## EXERCISE OBJECTIVE
In the Minari review below, turn the paragraph that begins "The fighting amongst the parents" into a short bulleted list that keeps its main facts.

## EXCERPT TO READ
##############################

It is a good business idea. Tens of thousands of Koreans immigrate to America every year. Would they not miss Korean food? Korea is too far away to ship vegetables that would be fresh on arrival. Why not grow the Korean vegetables here and sell same at Korean markets? It is this shrewd entrepreneurialism that brings a Korean family to 1980s rural Arkansas to start a farm. Their efforts and travails form the basis for writer/director Lee Isaac Chung’s movie Minari, the name being a native Korean plant that, it turns out, grows well in the heartland of America.

The visionary in this business quest is Jacob, played by Steven Yuen of Walking Dead fame. The antagonist to his vision is Monica, his wife (played by Yeri Han). You would think that Monica would be a little more supportive given that their previous situation in California involved working in a dead end job sexing chickens for an agricultural corporation. For those unfamiliar, sexing chickens means looking at the hindquarters of chicks to determine whether it is male or female and sorting them likewise. The female chicks grow into hens that produce eggs. The male chicks, the movie infers, are killed immediately. Jacob and Monica do this a thousand times a day everyday. I think, compared to that, living in a prefabricated house in flyover country would be preferable if it meant you had your own property and business. Jacob argues about this with Monica all the time.

I am being a little unfair to Monica. Their son, Paul, has a heart condition and Monica is convinced that if they are not near a hospital in case of an emergency then they are being unforgivably reckless with his health. Understandable, but those of us familiar with the childhood of Theodore Roosevelt are optimistic about the kids chances if he grows up in rural area and engages in farm work.

The fighting amongst the parents comes to a head when the lights go out during a storm and they mistakenly believe they might be hit during a tornado (not a Korean thing I hear). The short term solution is to import Monica’s mother to live with the family (played by Yuh-jung Youn). This movie takes place in the 1980s so that would mean this woman would have lived through World War II and the Korean War and be a tough old lady. She does not disappoint. She likes to watch professional wrestling and curses while playing cards with the kids. Paul points out that she is not a real grandma because she doesn’t bake cookies. She is a good sport about it. A very good grandma, exactly the kind Paul with his condition needs.

There is something that feels very American about this film. It’s actually not to different in tone than those many movies where some city slicker ventures out West to do something different with his life, is awed by the natural wilderness, and interacts with the otherworldly natives. Except, here, instead of a white guy being introduced to Native Americans, it is a Korean family being introduced to evangelical Christians. The most otherworldly, played by Will Patton, seems to have his own church of one. Like all good immigrants, the Koreans politely keep their opinions to themselves and shrug off the natural misunderstandings that would occur between otherwise good people of different cultures. At one point, Jacob takes his family to church, not because he is any sort of convert, but because he wants his family to make friends in the local community. That is a great reason to go to church. Several minor things occur that certain people today might categorize as 'microaggressions' but what the makers of this movie seem to instead be offering up as "jokes", as if the people involved don't have to be natural enemies. I don’t know anything about Lee Isaac Chung and had not seen any of his other movies before watching this one. I'm not surprised to learn that his parents were immigrants who moved to Arkansas while he was a child to start a farm. This movie has a very personal feel to it.

##############################

## GIVEN INFORMATION
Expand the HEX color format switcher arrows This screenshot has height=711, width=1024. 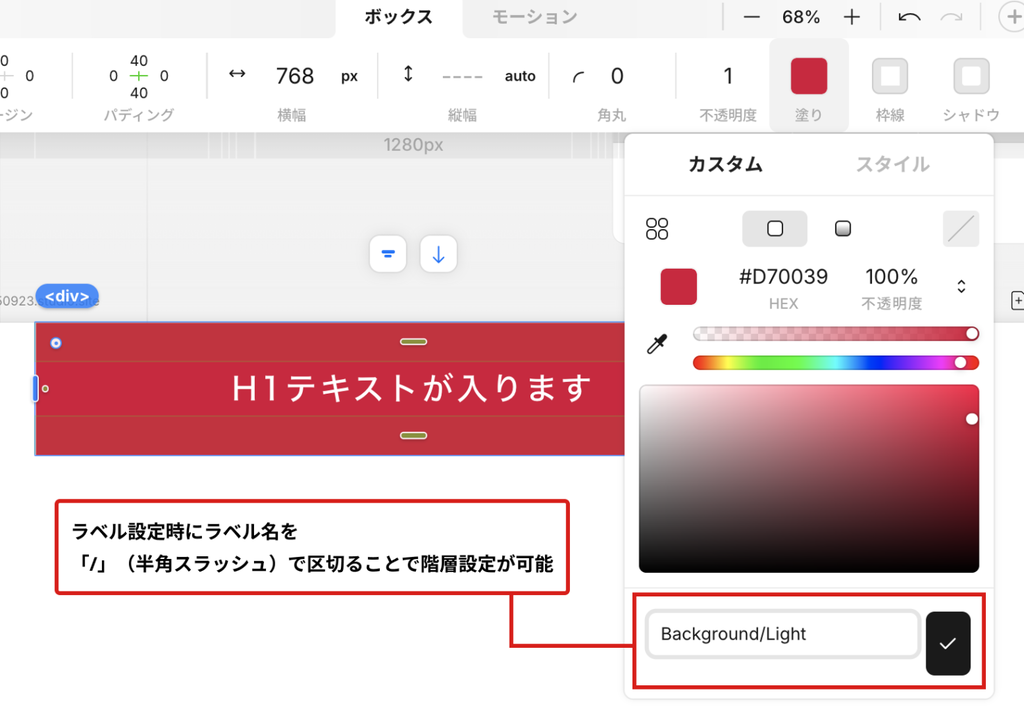click(961, 287)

##############################

## TASK SOLUTION
- The parents' fighting comes to a head when the lights go out in a storm and they wrongly believe a tornado might hit.
- As a short-term fix, Monica's mother (played by Yuh-jung Youn) moves in with the family.
- Since the film is set in the 1980s, she would have lived through World War II and the Korean War, and she is a tough old lady.
- She likes professional wrestling and curses while playing cards with the kids.
- Paul says she isn't a real grandma because she doesn't bake cookies, and she is a good sport about it.
- She is a very good grandma, exactly the kind Paul needs with his condition.